* **Given text**:
2. Requirements
2. Requirements
← Previous: Introduction | Index | Next: Architecture →
2.1 Problem Restatement
2.1.1 Scope Definition
This RFC addresses human user authentication to web applications and application-level authorization for platform developer tools. Specifically:
| In Scope | Description |
|---|---|
| Web UI authentication | Users logging into platform applications (container registry, package registry, developer portal) via browser |
| Application authorization | What actions users can perform within these applications |
| OIDC/OAuth flows | Browser-based authentication protocols |
| API authorization | REST API access using bearer tokens from OIDC flows |
| Out of Scope | Addressed By |
|---|---|
| Machine identity | Future RFC (Workload Identity) |
| Workload identity | Future RFC (Workload Identity) |
| Service-to-service authentication | Future RFC (Workload Identity) |
| AI agent identity management | Future RFC (Workload Identity) |
| SSH/shell access | RFC-PAM (Privileged Access) |
| Database access | RFC-PAM (Privileged Access) |
| Kubernetes exec/attach | RFC-PAM (Privileged Access) |
| Network access controls | RFC-PAM (Privileged Access) |
2.1.2 Core Requirements
The platform requires an identity and access management architecture that:
- Federates enterprise identity (Azure AD) with platform identity (Keycloak) for human users accessing web applications
- Ensures that enterprise-level access denials cannot be circumvented by platform-level configurations
- Provides centralized web UI authentication for all platform developer tools
- Provides centralized application authorization governing what users can do within these tools
- Integrates with GitOps workflows for declarative configuration management
- Enables developer self-service within organizational permission boundaries
The architecture must establish generic patterns applicable to any platform tool with a web interface, including container registries, package registries, developer portals, and monitoring dashboards.
2.2 Design Goals
2.2.1 Single Authentication Experience
Users SHOULD authenticate once through a consistent flow that validates their identity against both Azure AD and Keycloak. The authentication experience SHOULD be uniform across all platform applications, reducing cognitive overhead and credential management burden.
2.2.2 Authorization Inheritance
Authorization decisions SHOULD follow a clear inheritance model where permissions granted at the enterprise level (Azure AD) represent the maximum permissions available at the platform level (Keycloak). Platform-level configurations MAY restrict permissions further but MUST NOT extend them beyond enterprise boundaries. This MUST be a limitation by design.

Source data:
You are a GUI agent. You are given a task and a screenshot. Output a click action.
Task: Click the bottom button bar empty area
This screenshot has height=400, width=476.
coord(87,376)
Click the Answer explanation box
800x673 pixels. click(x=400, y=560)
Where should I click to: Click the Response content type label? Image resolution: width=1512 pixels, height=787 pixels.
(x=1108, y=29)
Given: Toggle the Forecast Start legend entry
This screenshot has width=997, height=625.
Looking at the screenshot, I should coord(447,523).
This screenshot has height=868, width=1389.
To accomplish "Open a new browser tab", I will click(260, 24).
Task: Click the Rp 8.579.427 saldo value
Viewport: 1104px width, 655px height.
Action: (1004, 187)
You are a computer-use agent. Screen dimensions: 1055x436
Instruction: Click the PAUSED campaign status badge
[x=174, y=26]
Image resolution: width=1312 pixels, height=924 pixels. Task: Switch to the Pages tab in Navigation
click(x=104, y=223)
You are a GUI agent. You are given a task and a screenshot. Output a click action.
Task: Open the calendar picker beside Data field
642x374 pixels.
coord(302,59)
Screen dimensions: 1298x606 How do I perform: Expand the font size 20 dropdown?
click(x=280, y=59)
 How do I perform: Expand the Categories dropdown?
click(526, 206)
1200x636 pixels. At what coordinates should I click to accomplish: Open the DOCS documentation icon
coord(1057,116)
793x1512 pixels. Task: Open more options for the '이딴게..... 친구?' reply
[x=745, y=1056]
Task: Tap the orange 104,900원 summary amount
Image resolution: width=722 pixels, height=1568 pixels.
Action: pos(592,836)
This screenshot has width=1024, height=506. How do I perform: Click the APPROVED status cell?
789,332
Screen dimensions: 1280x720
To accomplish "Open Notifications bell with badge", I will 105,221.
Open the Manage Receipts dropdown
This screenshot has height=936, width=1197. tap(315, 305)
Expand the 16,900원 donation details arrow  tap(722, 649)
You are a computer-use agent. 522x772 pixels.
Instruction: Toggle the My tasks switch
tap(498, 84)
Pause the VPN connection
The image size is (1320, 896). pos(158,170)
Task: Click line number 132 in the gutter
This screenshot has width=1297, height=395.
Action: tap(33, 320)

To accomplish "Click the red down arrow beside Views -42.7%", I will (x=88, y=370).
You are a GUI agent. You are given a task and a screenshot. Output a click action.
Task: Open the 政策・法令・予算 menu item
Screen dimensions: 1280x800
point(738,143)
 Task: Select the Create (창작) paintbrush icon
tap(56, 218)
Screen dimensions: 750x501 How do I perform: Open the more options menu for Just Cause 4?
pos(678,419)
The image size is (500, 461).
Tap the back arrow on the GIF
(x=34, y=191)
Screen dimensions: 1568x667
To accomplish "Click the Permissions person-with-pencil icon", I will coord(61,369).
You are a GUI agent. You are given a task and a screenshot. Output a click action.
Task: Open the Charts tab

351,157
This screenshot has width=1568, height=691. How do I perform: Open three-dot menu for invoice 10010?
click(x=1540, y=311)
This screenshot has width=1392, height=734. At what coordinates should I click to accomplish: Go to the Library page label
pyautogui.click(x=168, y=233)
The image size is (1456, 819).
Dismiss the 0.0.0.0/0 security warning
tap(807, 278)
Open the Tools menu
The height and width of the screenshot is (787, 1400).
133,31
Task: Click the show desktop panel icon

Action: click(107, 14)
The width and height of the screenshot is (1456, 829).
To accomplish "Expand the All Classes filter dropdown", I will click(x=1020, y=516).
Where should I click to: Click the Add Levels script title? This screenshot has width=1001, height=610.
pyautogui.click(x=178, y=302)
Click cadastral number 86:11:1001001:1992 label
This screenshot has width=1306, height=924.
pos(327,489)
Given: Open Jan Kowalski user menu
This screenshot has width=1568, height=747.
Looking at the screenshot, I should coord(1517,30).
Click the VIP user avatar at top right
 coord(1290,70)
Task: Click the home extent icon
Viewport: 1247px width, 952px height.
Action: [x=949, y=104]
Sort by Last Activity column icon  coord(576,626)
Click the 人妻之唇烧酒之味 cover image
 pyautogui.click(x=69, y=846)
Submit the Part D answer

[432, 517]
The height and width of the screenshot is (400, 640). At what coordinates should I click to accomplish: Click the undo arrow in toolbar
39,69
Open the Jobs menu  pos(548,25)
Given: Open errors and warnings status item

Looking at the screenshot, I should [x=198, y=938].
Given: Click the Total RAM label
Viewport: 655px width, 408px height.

* **Work to complete**:
A: In the authentication requirements text, which enterprise identity provider is federated with Keycloak?
B: List every out-of-scope item that the authentication requirements text assigns to RFC-PAM (Privileged Access).
C: Resume the authentication requirements text after its final sentence, "This MUST be a limitation by design."

* **Responses per task**:
A: Azure AD

B: SSH/shell access, database access, Kubernetes exec/attach, network access controls

C:
2.2.3 Operational Simplicity
The architecture SHOULD minimize operational complexity by:
- Reducing the number of systems requiring independent configuration
- Providing clear patterns for common integration scenarios
- Enabling automated synchronization of identity changes
- Supporting standard protocols (OIDC, SAML) for application integration
2.2.4 Auditability
All authentication events, authorization decisions, and secret access MUST be auditable. The architecture MUST provide:
- Centralized logging of identity events
- Traceable authorization decision chains
- Secret access audit trails
- Change history for permission configurations
2.2.5 GitOps Compatibility
Configuration that defines "what exists" (roles, clients, resource definitions) SHOULD be managed through GitOps. Configuration that defines "who has what" (user-role assignments, group memberships) SHOULD be managed through administrative interfaces with audit trails.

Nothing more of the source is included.